## [PROBLEM]
Count the lines in the items below that contain the word "This", treating uppercase and lowercase as different. Reply with the number only.

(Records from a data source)
#####

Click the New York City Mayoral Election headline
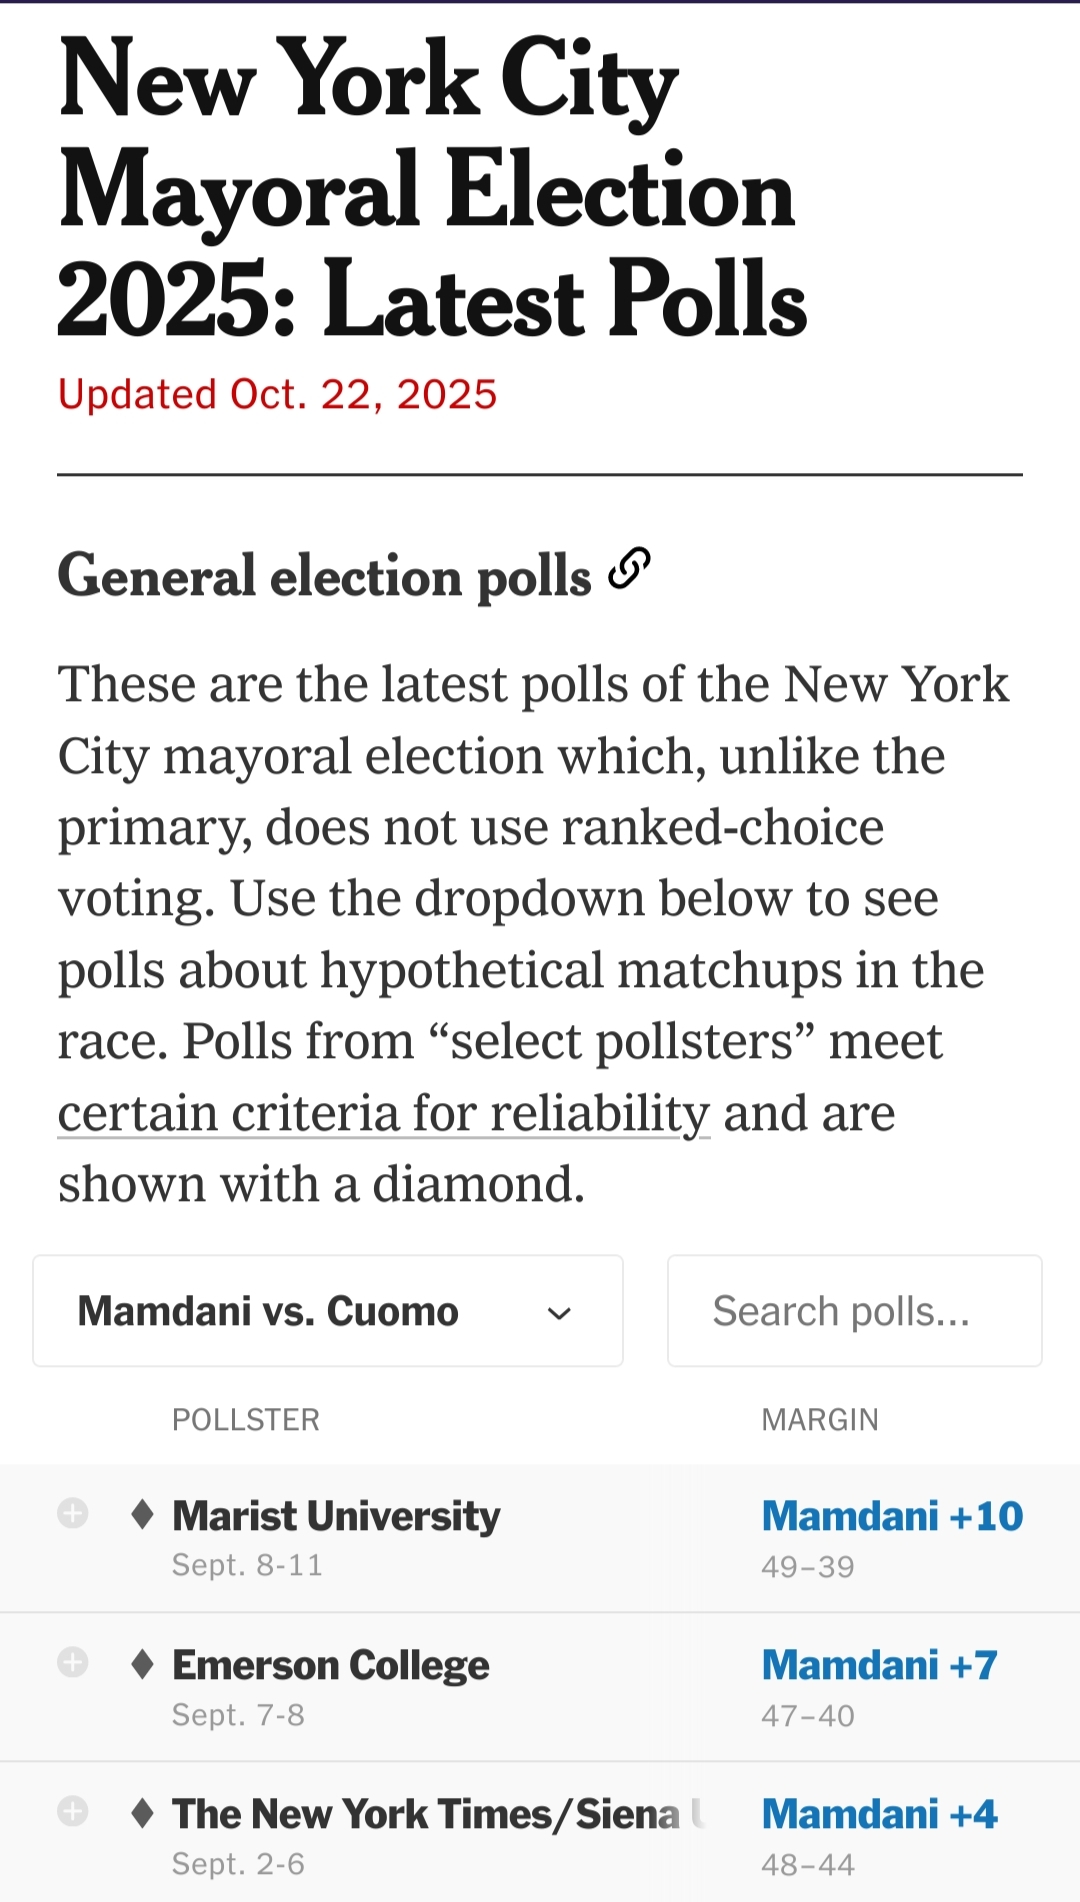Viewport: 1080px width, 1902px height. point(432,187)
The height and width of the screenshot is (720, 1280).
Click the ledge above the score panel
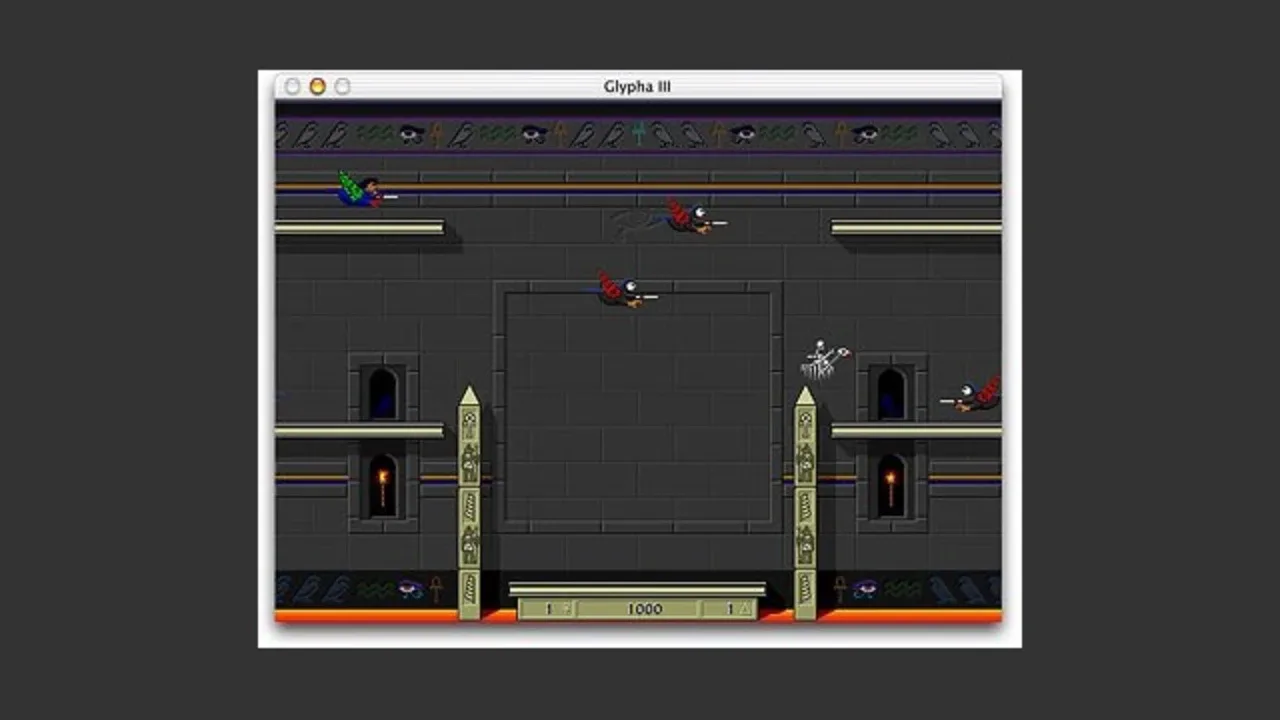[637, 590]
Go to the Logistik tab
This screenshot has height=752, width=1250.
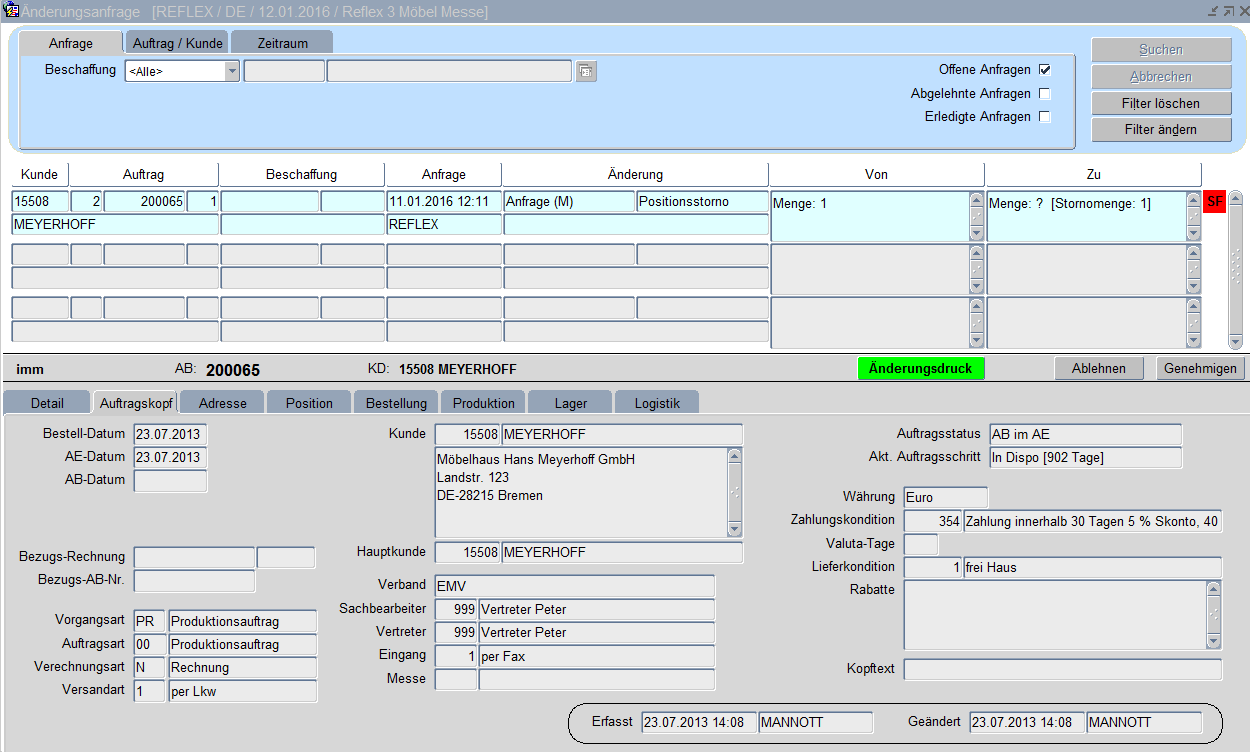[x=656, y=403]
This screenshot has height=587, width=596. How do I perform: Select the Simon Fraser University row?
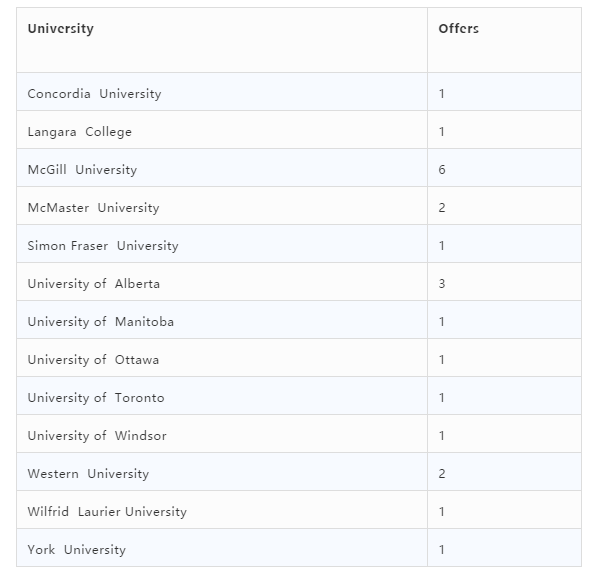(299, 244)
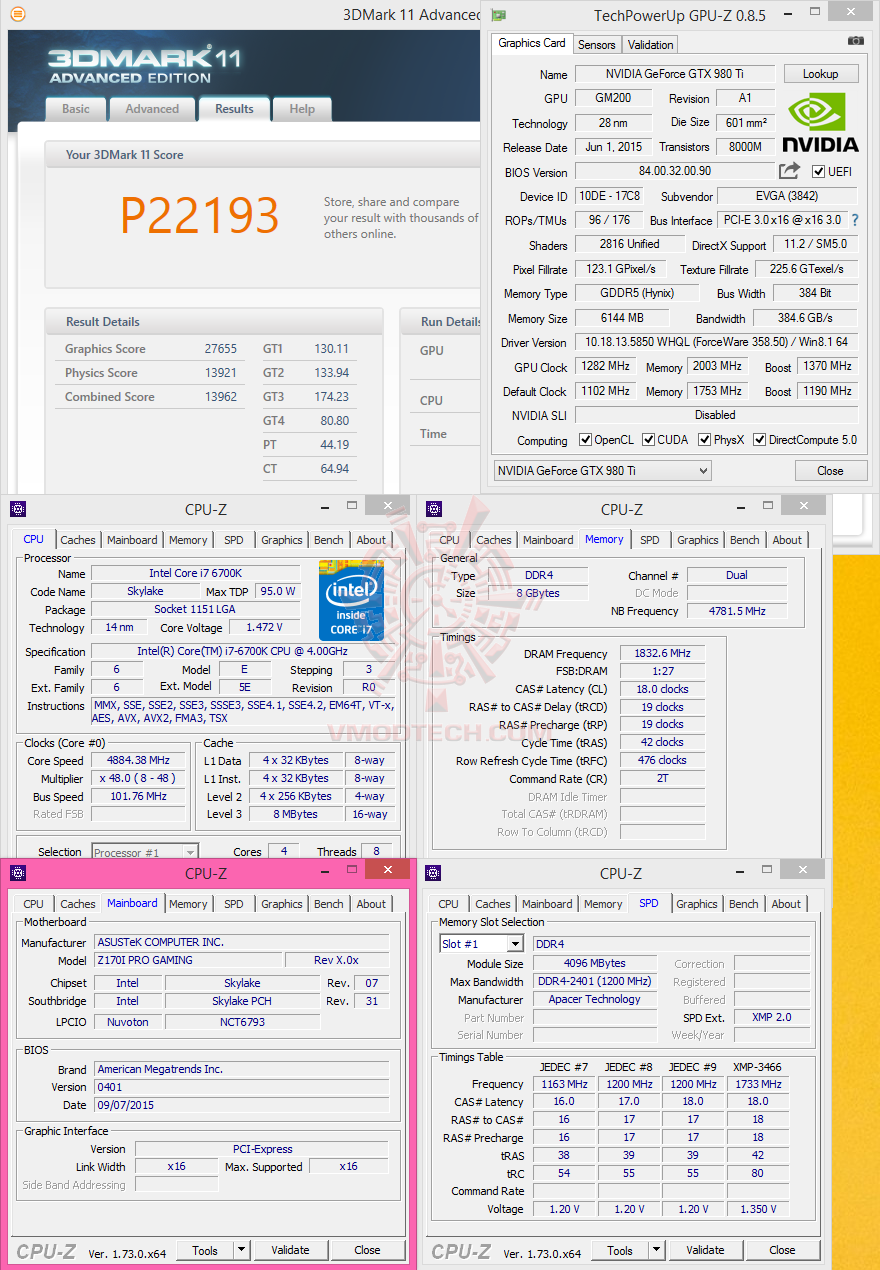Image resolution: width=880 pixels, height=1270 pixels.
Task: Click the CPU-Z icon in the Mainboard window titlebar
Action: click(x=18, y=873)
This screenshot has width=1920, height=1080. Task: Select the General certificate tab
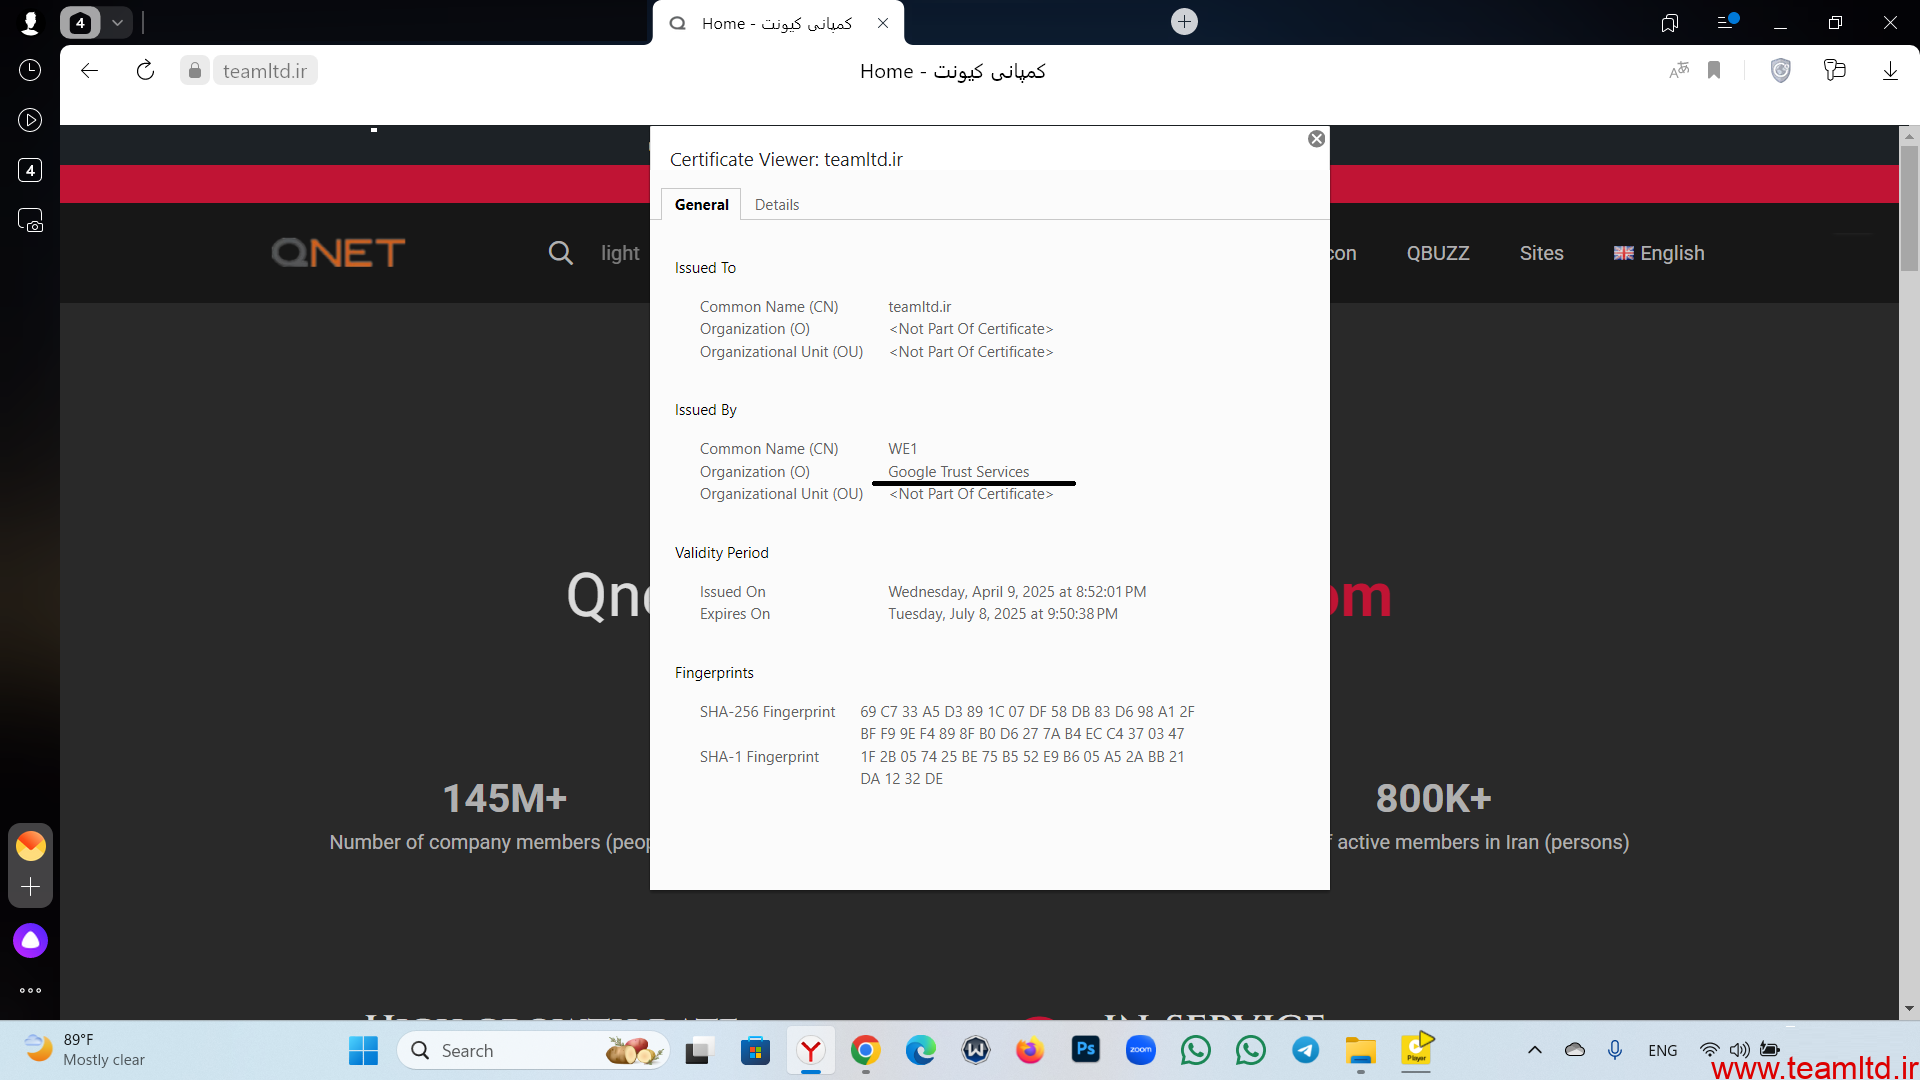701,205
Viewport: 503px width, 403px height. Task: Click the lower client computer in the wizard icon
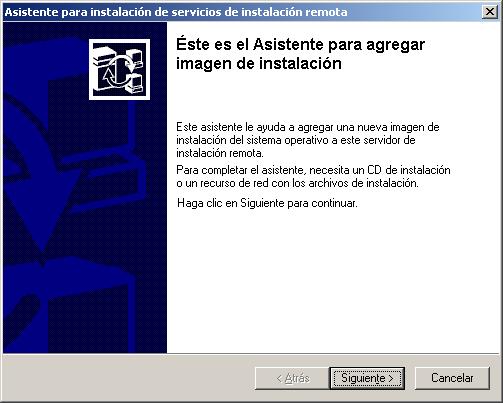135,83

#####

## [COMPLETED EXERCISE]
3